■ **Task objective**:
Output only the stretch of the listing that starts at the line containing "Bishop urges Catholics" and ends at the line containing "Find Local Businesses (906, 2042)", reproduced exactly with both ends.

■ **Records provided**:
__________________________________________________
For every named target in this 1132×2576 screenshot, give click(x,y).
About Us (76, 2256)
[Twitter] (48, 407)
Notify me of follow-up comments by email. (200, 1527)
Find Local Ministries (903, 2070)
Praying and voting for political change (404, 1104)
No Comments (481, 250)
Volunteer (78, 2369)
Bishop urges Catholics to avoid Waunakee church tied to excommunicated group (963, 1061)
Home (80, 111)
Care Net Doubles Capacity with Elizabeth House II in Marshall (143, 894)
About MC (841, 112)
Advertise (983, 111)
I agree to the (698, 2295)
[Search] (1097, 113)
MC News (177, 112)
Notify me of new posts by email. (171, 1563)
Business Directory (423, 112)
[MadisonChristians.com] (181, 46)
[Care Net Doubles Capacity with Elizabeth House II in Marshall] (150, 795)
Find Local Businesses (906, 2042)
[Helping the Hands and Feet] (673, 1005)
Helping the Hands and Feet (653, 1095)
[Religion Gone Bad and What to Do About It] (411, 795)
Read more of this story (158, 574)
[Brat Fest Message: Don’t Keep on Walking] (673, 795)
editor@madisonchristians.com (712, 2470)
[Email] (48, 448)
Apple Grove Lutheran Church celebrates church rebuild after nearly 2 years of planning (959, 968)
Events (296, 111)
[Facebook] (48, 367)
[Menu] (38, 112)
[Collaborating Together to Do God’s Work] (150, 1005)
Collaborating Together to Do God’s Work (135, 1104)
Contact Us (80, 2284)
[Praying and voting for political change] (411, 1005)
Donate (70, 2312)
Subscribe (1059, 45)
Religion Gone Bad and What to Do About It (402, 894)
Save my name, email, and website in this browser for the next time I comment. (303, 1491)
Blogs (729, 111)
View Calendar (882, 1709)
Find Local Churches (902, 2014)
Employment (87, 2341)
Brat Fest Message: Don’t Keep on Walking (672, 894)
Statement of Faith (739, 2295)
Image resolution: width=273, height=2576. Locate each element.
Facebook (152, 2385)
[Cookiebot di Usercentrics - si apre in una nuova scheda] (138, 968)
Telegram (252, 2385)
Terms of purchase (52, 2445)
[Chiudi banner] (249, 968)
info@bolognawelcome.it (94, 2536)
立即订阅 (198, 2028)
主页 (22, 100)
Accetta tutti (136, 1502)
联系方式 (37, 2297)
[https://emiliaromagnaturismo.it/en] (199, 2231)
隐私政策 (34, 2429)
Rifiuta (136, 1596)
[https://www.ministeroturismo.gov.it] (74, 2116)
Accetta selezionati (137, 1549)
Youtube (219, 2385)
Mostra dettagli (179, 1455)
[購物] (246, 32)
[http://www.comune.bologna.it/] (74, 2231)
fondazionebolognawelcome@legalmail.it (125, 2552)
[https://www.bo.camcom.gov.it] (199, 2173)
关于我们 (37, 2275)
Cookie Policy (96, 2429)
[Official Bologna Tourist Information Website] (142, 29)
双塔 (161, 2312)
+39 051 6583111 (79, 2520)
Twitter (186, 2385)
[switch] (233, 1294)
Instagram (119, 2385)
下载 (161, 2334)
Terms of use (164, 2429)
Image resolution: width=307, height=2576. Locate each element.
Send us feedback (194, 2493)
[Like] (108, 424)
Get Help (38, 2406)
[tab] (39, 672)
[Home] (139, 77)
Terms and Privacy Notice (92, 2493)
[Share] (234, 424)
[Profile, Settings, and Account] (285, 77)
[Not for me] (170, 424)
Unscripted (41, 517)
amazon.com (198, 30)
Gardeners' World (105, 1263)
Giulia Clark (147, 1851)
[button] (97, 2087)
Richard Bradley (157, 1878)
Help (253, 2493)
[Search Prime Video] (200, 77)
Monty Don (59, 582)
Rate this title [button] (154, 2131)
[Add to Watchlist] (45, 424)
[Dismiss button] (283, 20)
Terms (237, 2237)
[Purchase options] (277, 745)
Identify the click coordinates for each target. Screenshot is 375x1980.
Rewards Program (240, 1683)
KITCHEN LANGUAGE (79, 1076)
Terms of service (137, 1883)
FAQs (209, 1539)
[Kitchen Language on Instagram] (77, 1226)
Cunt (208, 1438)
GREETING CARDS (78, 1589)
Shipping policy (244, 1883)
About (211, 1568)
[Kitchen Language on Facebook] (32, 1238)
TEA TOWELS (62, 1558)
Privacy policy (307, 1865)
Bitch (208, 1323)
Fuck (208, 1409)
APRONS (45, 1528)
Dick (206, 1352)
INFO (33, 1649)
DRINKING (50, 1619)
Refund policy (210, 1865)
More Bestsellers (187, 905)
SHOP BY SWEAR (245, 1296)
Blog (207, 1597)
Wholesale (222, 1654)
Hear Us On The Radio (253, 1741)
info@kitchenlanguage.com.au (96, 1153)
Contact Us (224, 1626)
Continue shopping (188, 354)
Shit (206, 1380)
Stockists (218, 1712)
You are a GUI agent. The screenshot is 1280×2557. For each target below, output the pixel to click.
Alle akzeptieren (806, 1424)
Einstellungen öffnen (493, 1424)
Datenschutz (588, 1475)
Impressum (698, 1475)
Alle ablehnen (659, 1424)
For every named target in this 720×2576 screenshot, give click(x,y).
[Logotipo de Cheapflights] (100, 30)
__________________________________________________
■ **Answer space**:
Bishop urges Catholics to avoid Waunakee church tied to excommunicated group (963, 1061)
Home (80, 111)
Care Net Doubles Capacity with Elizabeth House II in Marshall (143, 894)
About MC (841, 112)
Advertise (983, 111)
I agree to the (698, 2295)
[Search] (1097, 113)
MC News (177, 112)
Notify me of new posts by email. (171, 1563)
Business Directory (423, 112)
[MadisonChristians.com] (181, 46)
[Care Net Doubles Capacity with Elizabeth House II in Marshall] (150, 795)
Find Local Businesses (906, 2042)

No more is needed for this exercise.